# Goal A
Decide whether each statement agrees with the kNN text below, answering yes or no and quoting the text's deciding words: (i) kNN is presented as one of the more complex machine learning algorithms; (ii) in classification, the predicted class of $x$ is the most common target among its neighbours; (iii) euclidean distance is also called the $L_2$ norm.
# Goal B
Reproduce word for word everything in the kNN text below from "The algorithm $k$" down to "most votes wins.".

━━ Selected passage

# A little theory on kNN

## Intuition

The algorithm $k$ Nearest Neighbours is one of the simpler machine learning algorithms. It is motivated by the idea that similar examples $x_t$ should have similar targets $y_t$.

So, to predict the target class of a test examples $x$, all we need to do is find the $k$ nearest neighbours to $x$ using some metric - for example, euclidean distance also known as $L_2$ norm, or more generally minkowski distance $L_p$.

In a classification problem, we use those $k$ nearest neighbours to predict the target class of $x$ as the most common target of its neighbours i.e. it's as though each neighbour of $x$ casts a vote for their own target class and the class with the most votes wins.

## Mathematic Formalism

Let
* $x$ be test examples
* $m$ be the number of classes
* $D_n = \{(x_i,y_i)\}_{i=1}^n$ be the training data where $y_i \in Y=\{1,\dots,m\}$ is the corresponding target class of example $x_i$
* $d(\dot{},\dot{})$ be our distance metric
* $V(x, k)$ is the set of $k$ nearest neighbours of $x$

<br/>
The prediction by the $k$-NN algorithm is therefore:

> $$f(x)={arg max} \left(\frac{1}{k} \sum_{(x_i,y_i) \in V(x, k)} \mathrm{onehot}_{m}(y_i)\right)$$


To find out the $k$ nearest neighbours, we need to calculate some "distance" between the test sample $x$ and all the samples in the training set, and pick the $k$ samples with the least distance from $x$.

━━━━
━━ Dataset excerpts

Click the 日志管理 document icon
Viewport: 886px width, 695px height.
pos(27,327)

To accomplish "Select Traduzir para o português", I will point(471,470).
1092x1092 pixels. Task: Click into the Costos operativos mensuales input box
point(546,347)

━━━━
━━ Dataset excerpts

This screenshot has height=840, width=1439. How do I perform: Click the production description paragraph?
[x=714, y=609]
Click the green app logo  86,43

━━━━
━━ Dataset excerpts

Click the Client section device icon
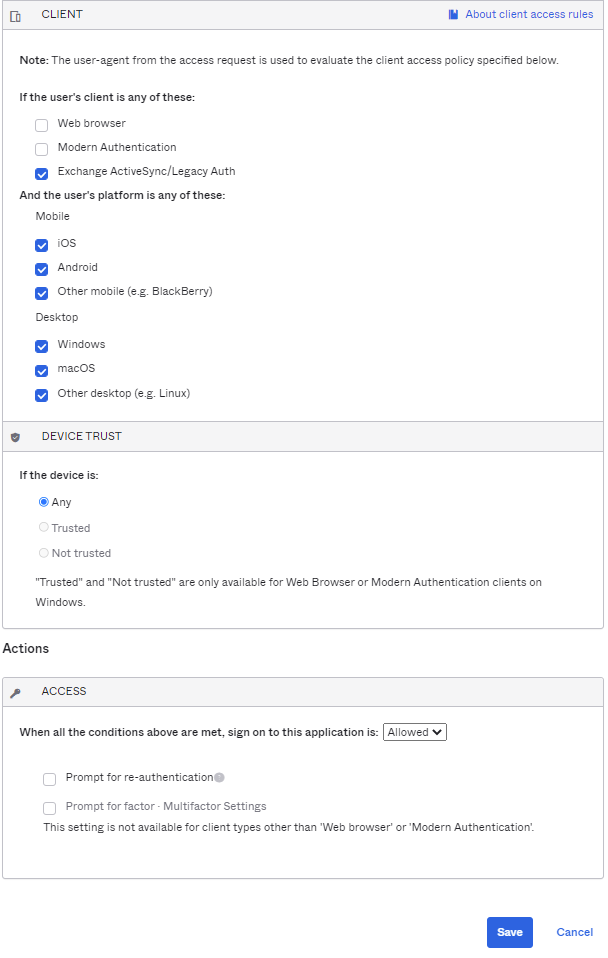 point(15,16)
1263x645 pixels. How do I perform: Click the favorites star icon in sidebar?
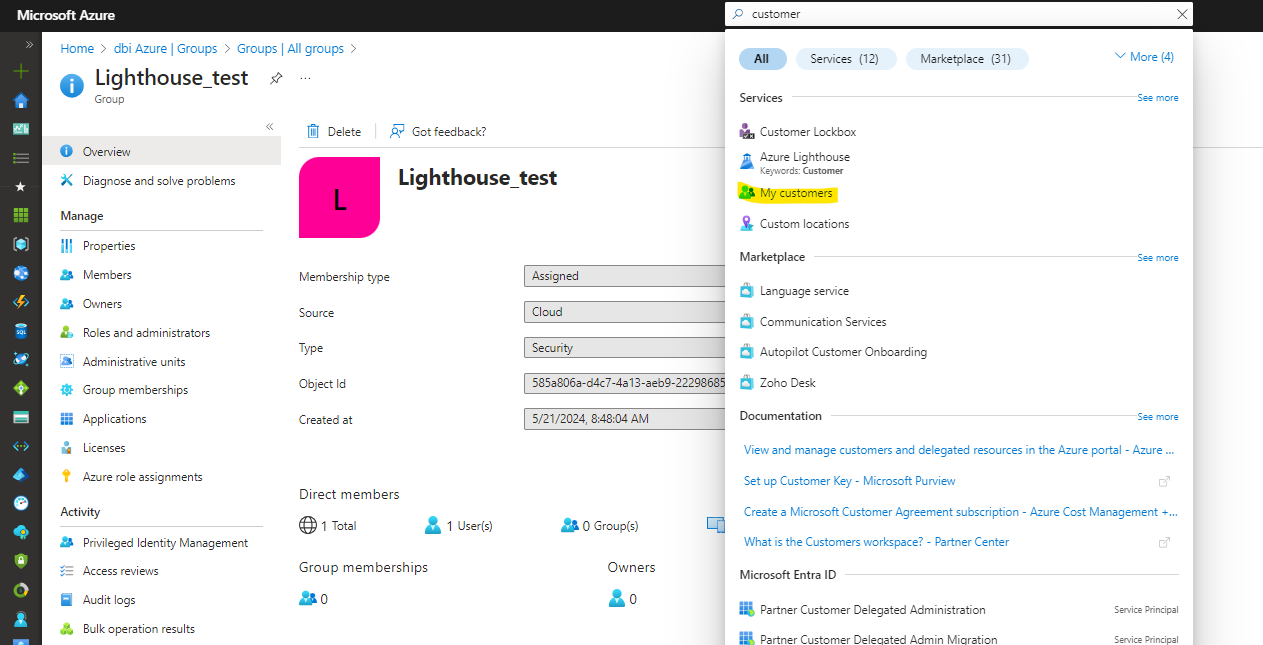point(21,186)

━━━━

# Exercise output A
(i) No: "one of the simpler machine learning algorithms"
(ii) Yes: "predict the target class of $x$ as the most common target of its neighbours"
(iii) Yes: "euclidean distance also known as $L_2$ norm"

# Exercise output B
The algorithm $k$ Nearest Neighbours is one of the simpler machine learning algorithms. It is motivated by the idea that similar examples $x_t$ should have similar targets $y_t$.

So, to predict the target class of a test examples $x$, all we need to do is find the $k$ nearest neighbours to $x$ using some metric - for example, euclidean distance also known as $L_2$ norm, or more generally minkowski distance $L_p$.

In a classification problem, we use those $k$ nearest neighbours to predict the target class of $x$ as the most common target of its neighbours i.e. it's as though each neighbour of $x$ casts a vote for their own target class and the class with the most votes wins.